### BRIEF
Leave out the pictures and repeat exactly the lines from the one containing "Click Insert Above in Rows & Columns" through the end of the records.

□ □ □

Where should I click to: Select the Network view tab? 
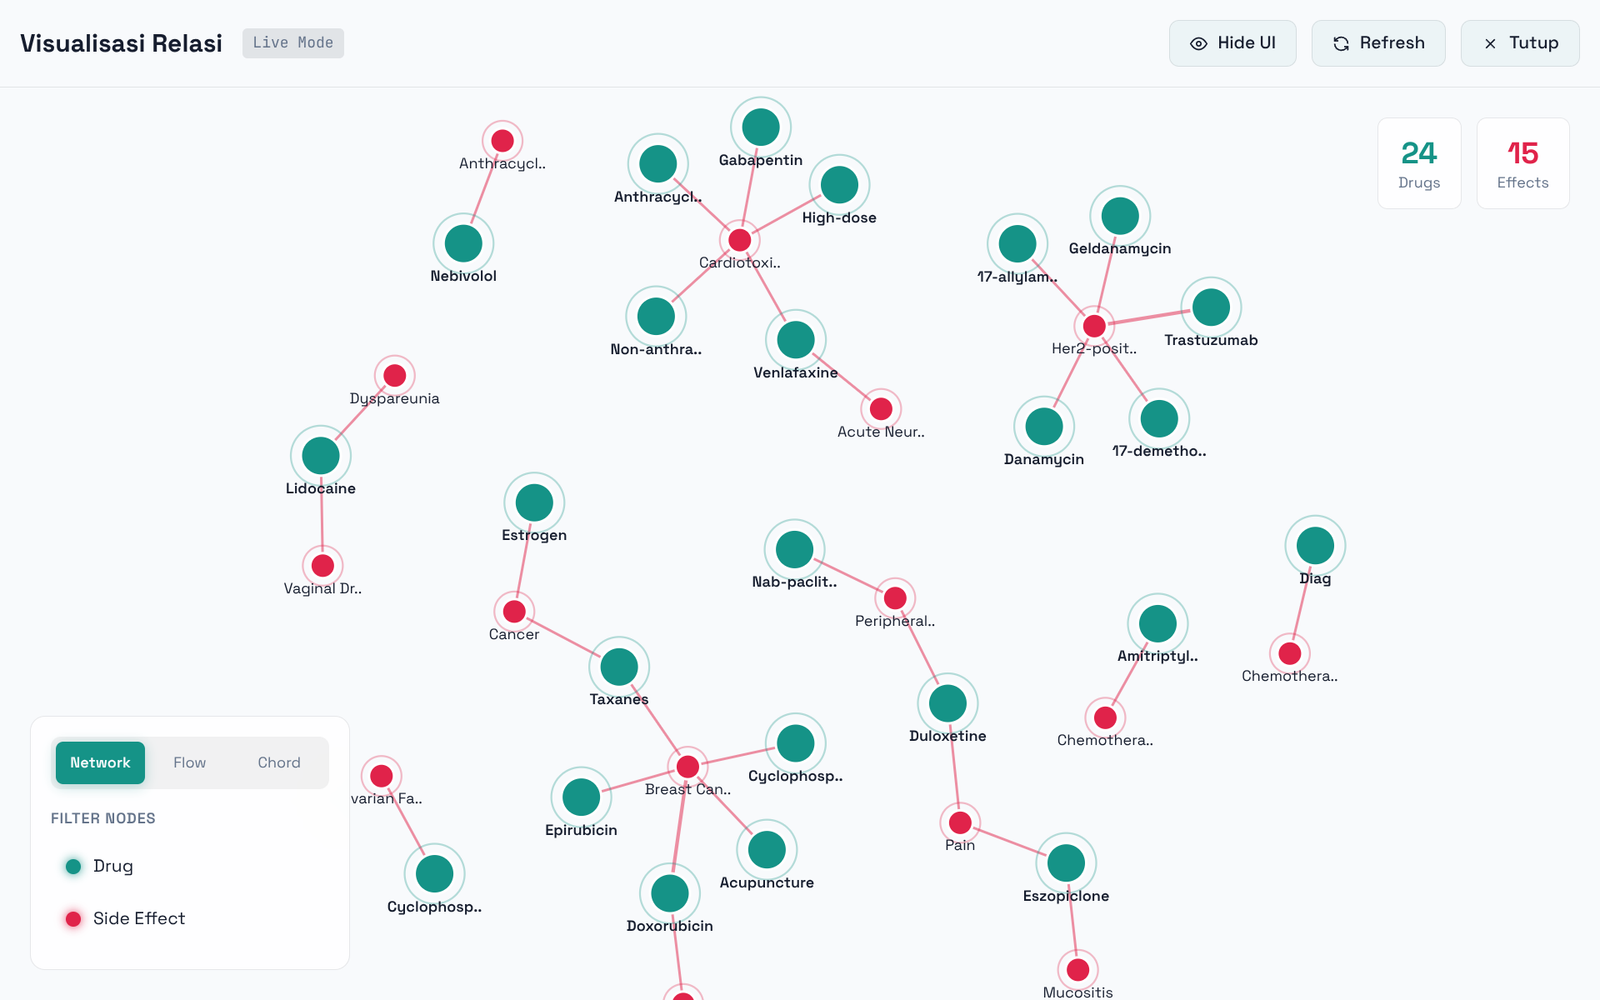(100, 763)
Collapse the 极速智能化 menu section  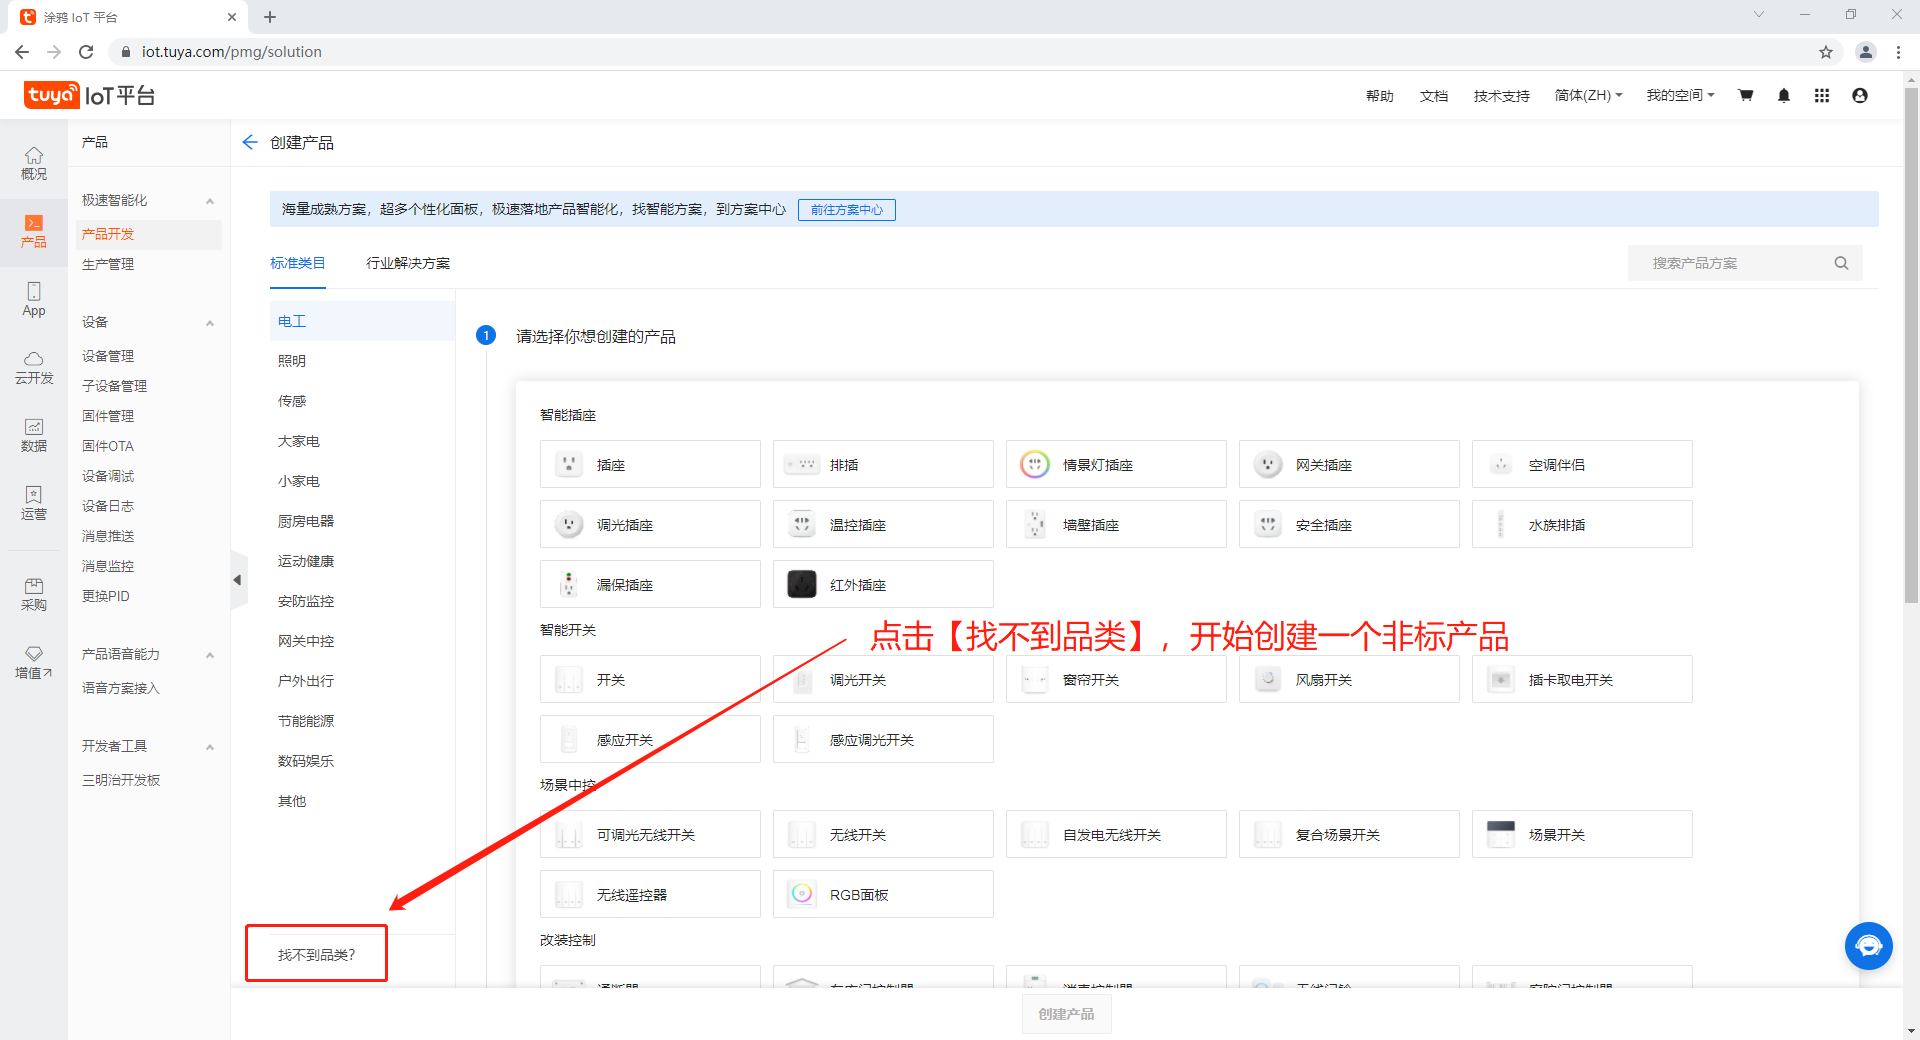210,201
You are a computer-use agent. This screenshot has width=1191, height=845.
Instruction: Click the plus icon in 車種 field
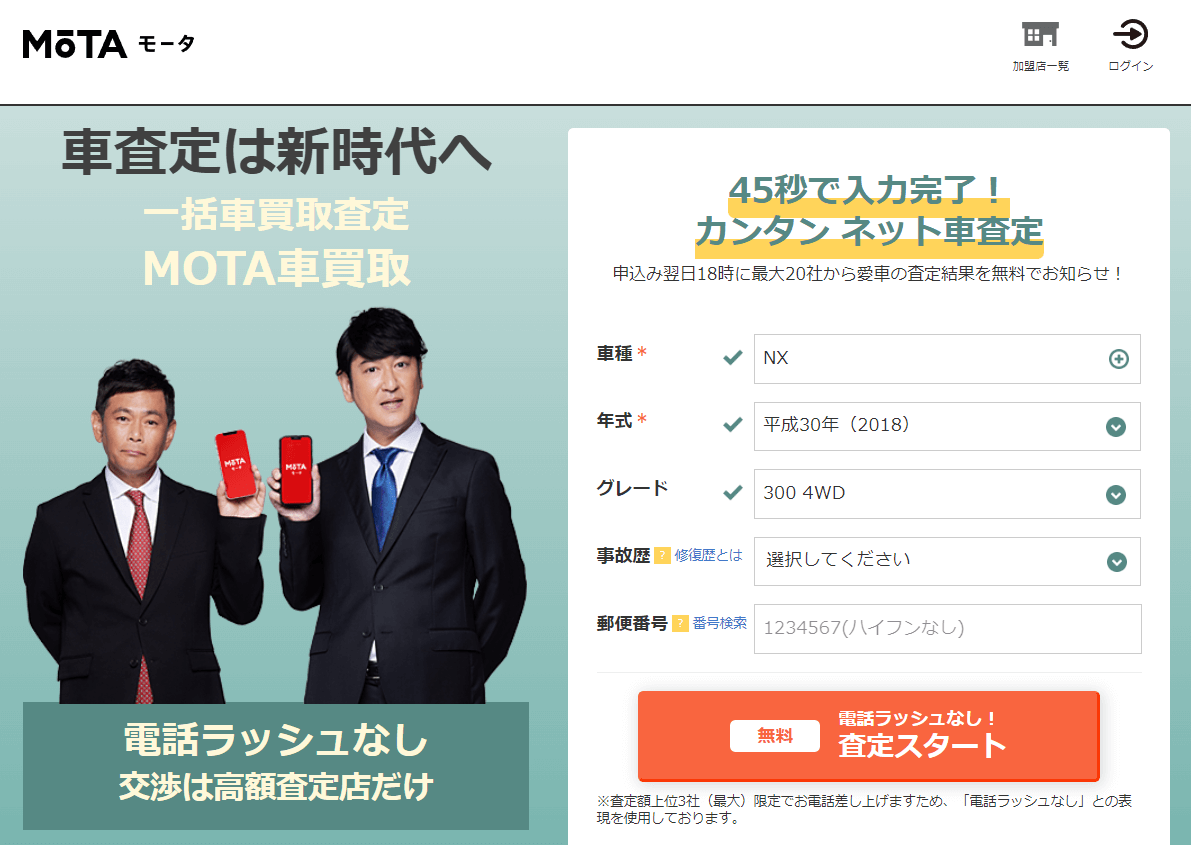point(1118,359)
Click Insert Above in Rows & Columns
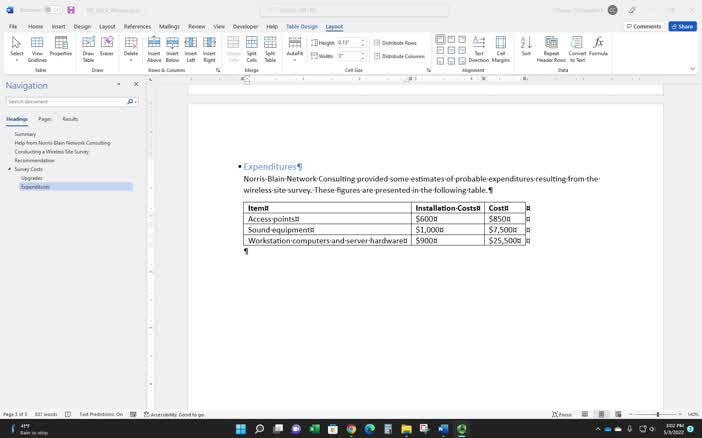The width and height of the screenshot is (702, 438). 154,48
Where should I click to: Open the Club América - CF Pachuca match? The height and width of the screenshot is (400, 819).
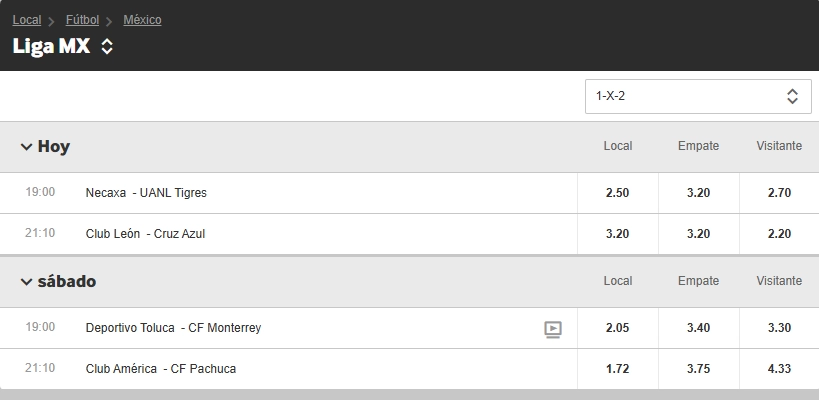(x=161, y=369)
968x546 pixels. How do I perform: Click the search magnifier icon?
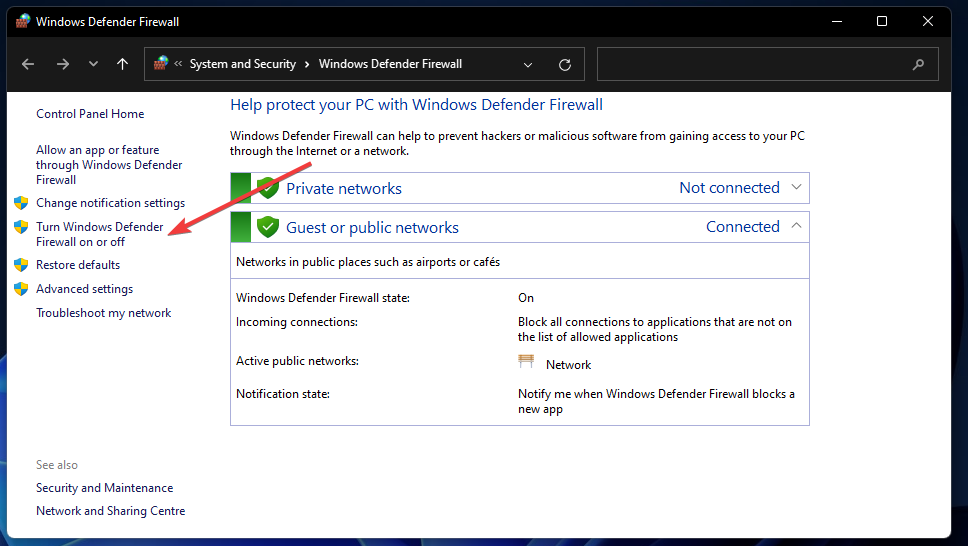(918, 64)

□ □ □

### RESPONSE
Click Insert Above in Rows & Columns
The width and height of the screenshot is (702, 438). 154,48
Where should I click to: Open the Club América - CF Pachuca match? The height and width of the screenshot is (400, 819).
(x=161, y=369)
968x546 pixels. How do I perform: Click the search magnifier icon?
(918, 64)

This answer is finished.